Despite surprisingly poor software revenue and an overall information technology spending environment that IBM Chief Financial Officer John R. Joyce described as “one of the toughest…that we have ever seen,” Big Blue reported a small increase in revenues and essentially flat earnings for the third quarter ended Sept. 30.
IBMs $19.8 billion in revenues for the quarter was .2 percent above the third quarter of 2001. Third-quarter earnings from continuing operations were $1.7 billion—the same figure IBM reported in the third quarter of last year.
The revenue and earnings figures did not include results from Pricewaterhouse Coopers LLPs consulting business, which IBM acquired earlier in October. Operating results also excluded results from IBMs hard disk drive manufacturing business, which the company is in the process of selling to Hitachi Ltd.
For the quarter, IBMs largest business unit, IBM Global Services, reported $8.9 billion in revenues, essentially flat compared to third-quarter IBM GS revenue from last year. IBMs services business, said Joyce, was hurt by extended selling cycles as many enterprise customers delayed signing outsourcing and other contracts in order to review return on investment estimates in a difficult economy. That was particularly true of IBMs largest customers. In fact, Joyce said, customers during the quarter deferred 11 long-term outsourcing deals, each valued at $250 million or more. That affected IBM Global Services signings and backlogs. For the quarter, the unit reported $9 billion in new deal signings, down from $11 billion reported last quarter. The value of its backlog of services contracts fell from $106 billion last quarter to $103 billion in the third quarter.
Sinking revenues from IBMs Lotus and Tivoli product lines dragged down the companys software business, which a year ago was growing solidly. Overall, software revenue fell 5 percent in constant currency compared to the first quarter of 2001. Revenue from Tivoli products fell 16 percent in the quarter, while revenue from Lotus products fell 15 percent. Revenue from the WebSphere family of app server products, however, grew 27 percent in the quarter. Revenue from IBMs DB2 database products was up 2 percent.
IBMs server revenue, meanwhile fell 3 percent in constant currency compared to the third quarter last year. Gains in revenues from the companys xSeries Intel-based revenues were more than offset by a dramatic drop in revenues from its iSeries servers. For the quarter, iSeries revenues fell 20 percent compared to the year-ago quarter.
IBM did, however, manage to slow the flow of red ink in its personal and printing systems business. The company reported that revenue from that business fell by 5 per cent to $2.7 billion and that losses in personal and printing systems amounted to $20 million. Still, said Joyce, that was an improvement over the $50 million loss the business reported in the third quarter last year. Joyce attributed the improved results to reduced expenses and both plant/field and channel inventories.
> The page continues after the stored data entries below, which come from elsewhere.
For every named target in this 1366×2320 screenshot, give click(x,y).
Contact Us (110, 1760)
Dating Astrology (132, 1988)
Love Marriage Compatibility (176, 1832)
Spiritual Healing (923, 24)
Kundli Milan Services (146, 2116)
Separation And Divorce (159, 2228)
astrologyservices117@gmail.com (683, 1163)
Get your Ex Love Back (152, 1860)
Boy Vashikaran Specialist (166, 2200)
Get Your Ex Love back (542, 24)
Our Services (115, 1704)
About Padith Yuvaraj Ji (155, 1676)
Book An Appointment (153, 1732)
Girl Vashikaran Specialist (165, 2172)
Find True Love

Looking ahead, Joyce warned that IBMs earnings will be reduced in the fourth quarter and in successive years by the need to put cash into the companys employee pension plans, which are experiencing reduced returns due to the poor economy. That will reduce IBMs earnings by $700 million next year, and up to $1.5 billion per year through 2005.
In the fourth quarter, Joyce said IBM expects to see revenue benefits of as much as $1 billion as a result of the addition of PwC. In addition, he said, IBM expects to experience a traditional fourth-quarter revenue increase of about 12 percent.
Although Joyce said IBMs goal is still double-digit earnings growth next year, he declined to predict a broad turn-around in IT spending by enterprise customers. If IT spending remains sluggish, Joyce said, the company will focus on market share gains in software and services. Right now, however, Joyce said IBM does not plan another round of restructuring such as the company carried out in the second quarter of 2002 when, analysts estimate, IBM laid off between 8,000 and 15,000 employees.